なんかどっと疲れてしまった俺は殆ど投げやりに近い対応をしてしまう。だが、シエルさんは特別気にはしていないようで。

 

 

「ありがとう。君が……私にとっての、初めての……友達です……」

 

 

胸の前で手を組み、満面の笑みでそういってくれた。

おおぅ、胸に来るな。この笑顔。

シエルさんマジ天使と思わず言ってしまいそうだぜ。

 

 

「少しだけ、みんなと仲良くなる自信がついた気がします」

 

 

「それはよかったよ」

 

 

俺の負担も結果的に軽くなるし、彼女には、ぜひとも友達作りをがんばってもらいたいね。

 

 

「あ、何度もすいません。これで最後のお願いなんですけど……聞いてくれます?」

 

 

「……いいですよ。

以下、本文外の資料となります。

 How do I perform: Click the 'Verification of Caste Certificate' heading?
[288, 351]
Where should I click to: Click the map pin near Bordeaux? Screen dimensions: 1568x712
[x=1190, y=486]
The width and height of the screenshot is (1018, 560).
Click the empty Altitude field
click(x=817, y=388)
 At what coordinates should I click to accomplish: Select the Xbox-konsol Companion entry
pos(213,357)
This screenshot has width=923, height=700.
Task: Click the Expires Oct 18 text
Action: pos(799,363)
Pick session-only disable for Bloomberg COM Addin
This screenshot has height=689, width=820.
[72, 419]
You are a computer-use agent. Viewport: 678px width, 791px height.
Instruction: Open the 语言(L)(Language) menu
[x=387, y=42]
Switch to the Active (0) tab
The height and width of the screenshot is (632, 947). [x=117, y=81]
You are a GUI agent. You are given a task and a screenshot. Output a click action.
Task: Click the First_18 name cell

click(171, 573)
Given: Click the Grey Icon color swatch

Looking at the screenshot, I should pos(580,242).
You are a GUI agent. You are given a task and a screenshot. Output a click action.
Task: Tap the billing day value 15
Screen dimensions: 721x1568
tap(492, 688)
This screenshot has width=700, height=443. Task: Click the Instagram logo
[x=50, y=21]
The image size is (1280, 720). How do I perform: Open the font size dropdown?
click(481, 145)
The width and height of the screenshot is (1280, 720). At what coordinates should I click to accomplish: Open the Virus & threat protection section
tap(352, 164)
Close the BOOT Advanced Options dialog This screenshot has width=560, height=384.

ここまで来たら何でも言ってください」

 

 

満面の笑みを見せてくれたお礼だ。

出血大サービスで俺にできることなら何でもしてあげよう。

 

 

一体どんなのが来るのかと、のほほんと次の言葉を待つ。

すると、彼女はこう言った。

 

 

「敬語……なくしてくれませんか?もう、私たち友達なんですから」

 

 

「……そうか、ならそうさせてもらうよ。改めてよろしくね。シエル」

 

 

「はいっ!」

 

 

敬語に関しては完全にブーメランだが、そこはツッコまないでおこう。

とりあえず、彼女が真にブラットのメンバーとなるのも遠くはないだろうと思い俺は気の抜けた笑みを浮かべた。

 

 

……これで少しは仕事が減るだろうと考えて。

 

 

 

 

 

 

 

 

 

 

 

 

 

 

 

 




ちなみにこの後、シエルちゃんはブラッドメンバーと無茶苦茶おでんパンパーティーした。